TASK DETAILS: Copy the complete listing exactly as shown.

MATERIAL FOR THE TASK:
========
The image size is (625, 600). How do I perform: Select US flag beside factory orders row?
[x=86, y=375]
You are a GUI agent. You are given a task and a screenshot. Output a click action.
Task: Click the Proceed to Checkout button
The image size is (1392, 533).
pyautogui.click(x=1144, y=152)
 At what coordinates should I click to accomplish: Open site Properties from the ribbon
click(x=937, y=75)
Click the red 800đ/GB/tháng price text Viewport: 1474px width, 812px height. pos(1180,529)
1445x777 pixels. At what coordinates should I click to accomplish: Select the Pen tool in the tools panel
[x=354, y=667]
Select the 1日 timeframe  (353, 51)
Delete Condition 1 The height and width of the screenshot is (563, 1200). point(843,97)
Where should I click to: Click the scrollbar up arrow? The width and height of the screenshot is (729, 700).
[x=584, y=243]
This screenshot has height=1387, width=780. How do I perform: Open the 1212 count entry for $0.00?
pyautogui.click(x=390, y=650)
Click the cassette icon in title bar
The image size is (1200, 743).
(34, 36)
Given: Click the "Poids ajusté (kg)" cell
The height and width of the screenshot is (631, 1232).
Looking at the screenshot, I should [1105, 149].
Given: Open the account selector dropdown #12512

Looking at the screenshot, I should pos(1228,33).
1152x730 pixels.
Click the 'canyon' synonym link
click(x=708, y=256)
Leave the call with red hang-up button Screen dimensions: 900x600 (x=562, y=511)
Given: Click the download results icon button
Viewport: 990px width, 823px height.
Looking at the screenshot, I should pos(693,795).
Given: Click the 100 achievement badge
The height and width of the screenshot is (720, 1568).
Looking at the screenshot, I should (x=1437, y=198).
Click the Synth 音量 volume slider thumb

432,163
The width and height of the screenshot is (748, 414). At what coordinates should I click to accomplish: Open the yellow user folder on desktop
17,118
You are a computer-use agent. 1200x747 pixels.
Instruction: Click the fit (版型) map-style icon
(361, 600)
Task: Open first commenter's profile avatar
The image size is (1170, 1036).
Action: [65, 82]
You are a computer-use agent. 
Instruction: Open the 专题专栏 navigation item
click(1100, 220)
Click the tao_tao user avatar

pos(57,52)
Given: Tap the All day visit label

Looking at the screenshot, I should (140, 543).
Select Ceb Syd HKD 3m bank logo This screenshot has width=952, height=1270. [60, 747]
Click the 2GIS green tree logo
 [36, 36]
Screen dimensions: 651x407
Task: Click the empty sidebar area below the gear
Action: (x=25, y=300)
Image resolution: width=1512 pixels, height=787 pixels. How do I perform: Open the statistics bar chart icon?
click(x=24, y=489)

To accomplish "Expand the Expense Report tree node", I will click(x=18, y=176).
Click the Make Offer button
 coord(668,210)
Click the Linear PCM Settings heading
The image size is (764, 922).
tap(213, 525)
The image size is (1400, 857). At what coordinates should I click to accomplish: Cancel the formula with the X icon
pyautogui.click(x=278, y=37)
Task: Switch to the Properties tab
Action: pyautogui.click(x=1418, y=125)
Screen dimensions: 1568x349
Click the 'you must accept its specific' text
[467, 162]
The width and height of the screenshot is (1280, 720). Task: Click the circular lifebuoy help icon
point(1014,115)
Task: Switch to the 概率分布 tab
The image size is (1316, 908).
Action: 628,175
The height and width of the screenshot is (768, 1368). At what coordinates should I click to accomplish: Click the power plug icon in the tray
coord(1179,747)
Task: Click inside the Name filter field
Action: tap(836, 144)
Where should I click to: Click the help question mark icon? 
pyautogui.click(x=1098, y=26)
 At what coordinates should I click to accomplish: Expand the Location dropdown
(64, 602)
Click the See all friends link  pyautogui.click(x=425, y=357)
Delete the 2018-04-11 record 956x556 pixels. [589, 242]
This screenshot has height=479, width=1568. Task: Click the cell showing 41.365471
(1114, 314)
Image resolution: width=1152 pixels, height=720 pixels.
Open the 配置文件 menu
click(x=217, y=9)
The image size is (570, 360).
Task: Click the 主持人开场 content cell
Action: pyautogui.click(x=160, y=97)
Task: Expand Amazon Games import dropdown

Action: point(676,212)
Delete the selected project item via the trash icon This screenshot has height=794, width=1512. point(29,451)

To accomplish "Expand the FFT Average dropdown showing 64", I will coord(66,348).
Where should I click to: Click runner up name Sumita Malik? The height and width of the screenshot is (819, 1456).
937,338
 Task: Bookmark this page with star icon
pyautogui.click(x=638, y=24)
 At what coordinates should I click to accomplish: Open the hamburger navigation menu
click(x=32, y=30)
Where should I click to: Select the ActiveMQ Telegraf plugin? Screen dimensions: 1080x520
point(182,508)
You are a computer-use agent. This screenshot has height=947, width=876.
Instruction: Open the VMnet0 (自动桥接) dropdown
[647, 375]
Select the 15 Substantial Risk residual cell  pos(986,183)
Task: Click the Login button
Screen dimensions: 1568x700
========
RESPONSE:
The image size is (625, 600). How do I perform: Select US flag beside factory orders row?
[x=86, y=375]
You are a GUI agent. You are given a task and a screenshot. Output a click action.
Task: Click the Proceed to Checkout button
The image size is (1392, 533).
pyautogui.click(x=1144, y=152)
 At what coordinates should I click to accomplish: Open site Properties from the ribbon
click(x=937, y=75)
Click the red 800đ/GB/tháng price text Viewport: 1474px width, 812px height. pos(1180,529)
1445x777 pixels. At what coordinates should I click to accomplish: Select the Pen tool in the tools panel
[x=354, y=667]
Select the 1日 timeframe  (353, 51)
Delete Condition 1 The height and width of the screenshot is (563, 1200). point(843,97)
Where should I click to: Click the scrollbar up arrow? The width and height of the screenshot is (729, 700).
[x=584, y=243]
This screenshot has height=1387, width=780. How do I perform: Open the 1212 count entry for $0.00?
pyautogui.click(x=390, y=650)
Click the cassette icon in title bar
The image size is (1200, 743).
(34, 36)
Given: Click the "Poids ajusté (kg)" cell
The height and width of the screenshot is (631, 1232).
Looking at the screenshot, I should [1105, 149].
Given: Open the account selector dropdown #12512

Looking at the screenshot, I should pos(1228,33).
1152x730 pixels.
Click the 'canyon' synonym link
click(x=708, y=256)
Leave the call with red hang-up button Screen dimensions: 900x600 (x=562, y=511)
Given: Click the download results icon button
Viewport: 990px width, 823px height.
Looking at the screenshot, I should pos(693,795).
Given: Click the 100 achievement badge
The height and width of the screenshot is (720, 1568).
Looking at the screenshot, I should (x=1437, y=198).
Click the Synth 音量 volume slider thumb

432,163
The width and height of the screenshot is (748, 414). At what coordinates should I click to accomplish: Open the yellow user folder on desktop
17,118
You are a computer-use agent. 1200x747 pixels.
Instruction: Click the fit (版型) map-style icon
(361, 600)
Task: Open first commenter's profile avatar
The image size is (1170, 1036).
Action: [65, 82]
You are a computer-use agent. 
Instruction: Open the 专题专栏 navigation item
click(1100, 220)
Click the tao_tao user avatar

pos(57,52)
Given: Tap the All day visit label

Looking at the screenshot, I should (140, 543).
Select Ceb Syd HKD 3m bank logo This screenshot has width=952, height=1270. [60, 747]
Click the 2GIS green tree logo
 [36, 36]
Screen dimensions: 651x407
Task: Click the empty sidebar area below the gear
Action: (x=25, y=300)
Image resolution: width=1512 pixels, height=787 pixels. How do I perform: Open the statistics bar chart icon?
click(x=24, y=489)

To accomplish "Expand the Expense Report tree node", I will click(x=18, y=176).
Click the Make Offer button
 coord(668,210)
Click the Linear PCM Settings heading
The image size is (764, 922).
tap(213, 525)
The image size is (1400, 857). At what coordinates should I click to accomplish: Cancel the formula with the X icon
pyautogui.click(x=278, y=37)
Task: Switch to the Properties tab
Action: pyautogui.click(x=1418, y=125)
Screen dimensions: 1568x349
Click the 'you must accept its specific' text
[467, 162]
The width and height of the screenshot is (1280, 720). Task: Click the circular lifebuoy help icon
point(1014,115)
Task: Switch to the 概率分布 tab
The image size is (1316, 908).
Action: 628,175
The height and width of the screenshot is (768, 1368). At what coordinates should I click to accomplish: Click the power plug icon in the tray
coord(1179,747)
Task: Click inside the Name filter field
Action: tap(836, 144)
Where should I click to: Click the help question mark icon? 
pyautogui.click(x=1098, y=26)
 At what coordinates should I click to accomplish: Expand the Location dropdown
(64, 602)
Click the See all friends link  pyautogui.click(x=425, y=357)
Delete the 2018-04-11 record 956x556 pixels. [589, 242]
This screenshot has height=479, width=1568. Task: Click the cell showing 41.365471
(1114, 314)
Image resolution: width=1152 pixels, height=720 pixels.
Open the 配置文件 menu
click(x=217, y=9)
The image size is (570, 360).
Task: Click the 主持人开场 content cell
Action: pyautogui.click(x=160, y=97)
Task: Expand Amazon Games import dropdown

Action: point(676,212)
Delete the selected project item via the trash icon This screenshot has height=794, width=1512. point(29,451)

To accomplish "Expand the FFT Average dropdown showing 64", I will coord(66,348).
Where should I click to: Click runner up name Sumita Malik? The height and width of the screenshot is (819, 1456).
937,338
 Task: Bookmark this page with star icon
pyautogui.click(x=638, y=24)
 At what coordinates should I click to accomplish: Open the hamburger navigation menu
click(x=32, y=30)
Where should I click to: Select the ActiveMQ Telegraf plugin? Screen dimensions: 1080x520
point(182,508)
You are a computer-use agent. This screenshot has height=947, width=876.
Instruction: Open the VMnet0 (自动桥接) dropdown
[647, 375]
Select the 15 Substantial Risk residual cell  pos(986,183)
Task: Click the Login button
Screen dimensions: 1568x700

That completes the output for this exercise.